◆ Records from a dataset ◆
+ + +
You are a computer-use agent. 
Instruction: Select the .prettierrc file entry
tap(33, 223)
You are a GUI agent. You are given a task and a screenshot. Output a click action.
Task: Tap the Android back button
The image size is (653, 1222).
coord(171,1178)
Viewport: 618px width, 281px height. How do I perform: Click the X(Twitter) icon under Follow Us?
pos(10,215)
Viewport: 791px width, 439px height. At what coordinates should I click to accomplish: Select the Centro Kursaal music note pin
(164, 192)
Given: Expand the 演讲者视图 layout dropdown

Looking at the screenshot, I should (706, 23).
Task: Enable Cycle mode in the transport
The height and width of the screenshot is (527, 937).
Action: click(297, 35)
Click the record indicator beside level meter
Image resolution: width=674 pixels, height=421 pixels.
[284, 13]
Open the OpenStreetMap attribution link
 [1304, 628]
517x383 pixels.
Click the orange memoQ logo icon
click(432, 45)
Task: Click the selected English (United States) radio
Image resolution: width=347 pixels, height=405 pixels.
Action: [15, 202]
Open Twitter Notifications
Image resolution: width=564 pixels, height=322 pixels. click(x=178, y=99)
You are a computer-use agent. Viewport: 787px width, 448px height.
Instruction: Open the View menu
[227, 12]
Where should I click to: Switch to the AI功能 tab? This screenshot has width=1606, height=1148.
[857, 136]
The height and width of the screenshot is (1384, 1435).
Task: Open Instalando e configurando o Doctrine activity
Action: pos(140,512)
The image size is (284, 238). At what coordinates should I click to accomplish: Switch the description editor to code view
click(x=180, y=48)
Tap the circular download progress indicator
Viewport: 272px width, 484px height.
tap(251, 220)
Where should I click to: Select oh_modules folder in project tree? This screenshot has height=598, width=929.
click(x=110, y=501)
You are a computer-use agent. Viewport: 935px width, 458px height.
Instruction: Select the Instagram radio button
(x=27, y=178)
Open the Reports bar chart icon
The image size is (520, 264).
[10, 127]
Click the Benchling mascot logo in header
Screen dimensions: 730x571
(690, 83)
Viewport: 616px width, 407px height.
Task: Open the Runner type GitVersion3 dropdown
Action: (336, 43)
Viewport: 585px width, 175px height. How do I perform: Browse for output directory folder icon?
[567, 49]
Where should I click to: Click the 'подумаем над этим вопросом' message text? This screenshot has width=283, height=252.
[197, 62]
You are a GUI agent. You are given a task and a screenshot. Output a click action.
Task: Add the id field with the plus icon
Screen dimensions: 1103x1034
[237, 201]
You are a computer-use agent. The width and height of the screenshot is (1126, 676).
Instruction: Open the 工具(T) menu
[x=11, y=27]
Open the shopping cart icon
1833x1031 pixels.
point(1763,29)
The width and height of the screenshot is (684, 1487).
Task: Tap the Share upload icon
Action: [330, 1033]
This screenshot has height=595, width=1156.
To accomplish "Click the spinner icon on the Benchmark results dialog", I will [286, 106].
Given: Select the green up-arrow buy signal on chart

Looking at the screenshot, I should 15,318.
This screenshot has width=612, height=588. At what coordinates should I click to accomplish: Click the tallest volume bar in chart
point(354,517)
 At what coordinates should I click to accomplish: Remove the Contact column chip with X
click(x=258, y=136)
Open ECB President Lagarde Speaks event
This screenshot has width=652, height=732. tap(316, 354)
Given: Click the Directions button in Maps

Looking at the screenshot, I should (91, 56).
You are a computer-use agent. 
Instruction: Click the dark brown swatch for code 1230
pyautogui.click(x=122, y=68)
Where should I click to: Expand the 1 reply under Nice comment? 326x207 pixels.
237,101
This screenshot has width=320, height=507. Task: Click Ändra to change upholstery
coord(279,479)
+ + +
◆ Problem to work on ◆
Print every record above exactly as written.

◆ Result ◆
You are a computer-use agent. 
Instruction: Select the .prettierrc file entry
tap(33, 223)
You are a GUI agent. You are given a task and a screenshot. Output a click action.
Task: Tap the Android back button
The image size is (653, 1222).
coord(171,1178)
Viewport: 618px width, 281px height. How do I perform: Click the X(Twitter) icon under Follow Us?
pos(10,215)
Viewport: 791px width, 439px height. At what coordinates should I click to accomplish: Select the Centro Kursaal music note pin
(164, 192)
Given: Expand the 演讲者视图 layout dropdown

Looking at the screenshot, I should (706, 23).
Task: Enable Cycle mode in the transport
The height and width of the screenshot is (527, 937).
Action: click(297, 35)
Click the record indicator beside level meter
Image resolution: width=674 pixels, height=421 pixels.
[284, 13]
Open the OpenStreetMap attribution link
 [1304, 628]
517x383 pixels.
Click the orange memoQ logo icon
click(432, 45)
Task: Click the selected English (United States) radio
Image resolution: width=347 pixels, height=405 pixels.
Action: [15, 202]
Open Twitter Notifications
Image resolution: width=564 pixels, height=322 pixels. click(x=178, y=99)
You are a computer-use agent. Viewport: 787px width, 448px height.
Instruction: Open the View menu
[227, 12]
Where should I click to: Switch to the AI功能 tab? This screenshot has width=1606, height=1148.
[857, 136]
The height and width of the screenshot is (1384, 1435).
Task: Open Instalando e configurando o Doctrine activity
Action: pos(140,512)
The image size is (284, 238). At what coordinates should I click to accomplish: Switch the description editor to code view
click(x=180, y=48)
Tap the circular download progress indicator
Viewport: 272px width, 484px height.
tap(251, 220)
Where should I click to: Select oh_modules folder in project tree? This screenshot has height=598, width=929.
click(x=110, y=501)
You are a computer-use agent. Viewport: 935px width, 458px height.
Instruction: Select the Instagram radio button
(x=27, y=178)
Open the Reports bar chart icon
The image size is (520, 264).
[10, 127]
Click the Benchling mascot logo in header
Screen dimensions: 730x571
(690, 83)
Viewport: 616px width, 407px height.
Task: Open the Runner type GitVersion3 dropdown
Action: (336, 43)
Viewport: 585px width, 175px height. How do I perform: Browse for output directory folder icon?
[567, 49]
Where should I click to: Click the 'подумаем над этим вопросом' message text? This screenshot has width=283, height=252.
[197, 62]
You are a GUI agent. You are given a task and a screenshot. Output a click action.
Task: Add the id field with the plus icon
Screen dimensions: 1103x1034
[237, 201]
You are a computer-use agent. The width and height of the screenshot is (1126, 676).
Instruction: Open the 工具(T) menu
[x=11, y=27]
Open the shopping cart icon
1833x1031 pixels.
point(1763,29)
The width and height of the screenshot is (684, 1487).
Task: Tap the Share upload icon
Action: [330, 1033]
This screenshot has height=595, width=1156.
To accomplish "Click the spinner icon on the Benchmark results dialog", I will [286, 106].
Given: Select the green up-arrow buy signal on chart

Looking at the screenshot, I should 15,318.
This screenshot has width=612, height=588. At what coordinates should I click to accomplish: Click the tallest volume bar in chart
point(354,517)
 At what coordinates should I click to accomplish: Remove the Contact column chip with X
click(x=258, y=136)
Open ECB President Lagarde Speaks event
This screenshot has width=652, height=732. tap(316, 354)
Given: Click the Directions button in Maps

Looking at the screenshot, I should (91, 56).
You are a computer-use agent. 
Instruction: Click the dark brown swatch for code 1230
pyautogui.click(x=122, y=68)
Where should I click to: Expand the 1 reply under Nice comment? 326x207 pixels.
237,101
This screenshot has width=320, height=507. Task: Click Ändra to change upholstery
coord(279,479)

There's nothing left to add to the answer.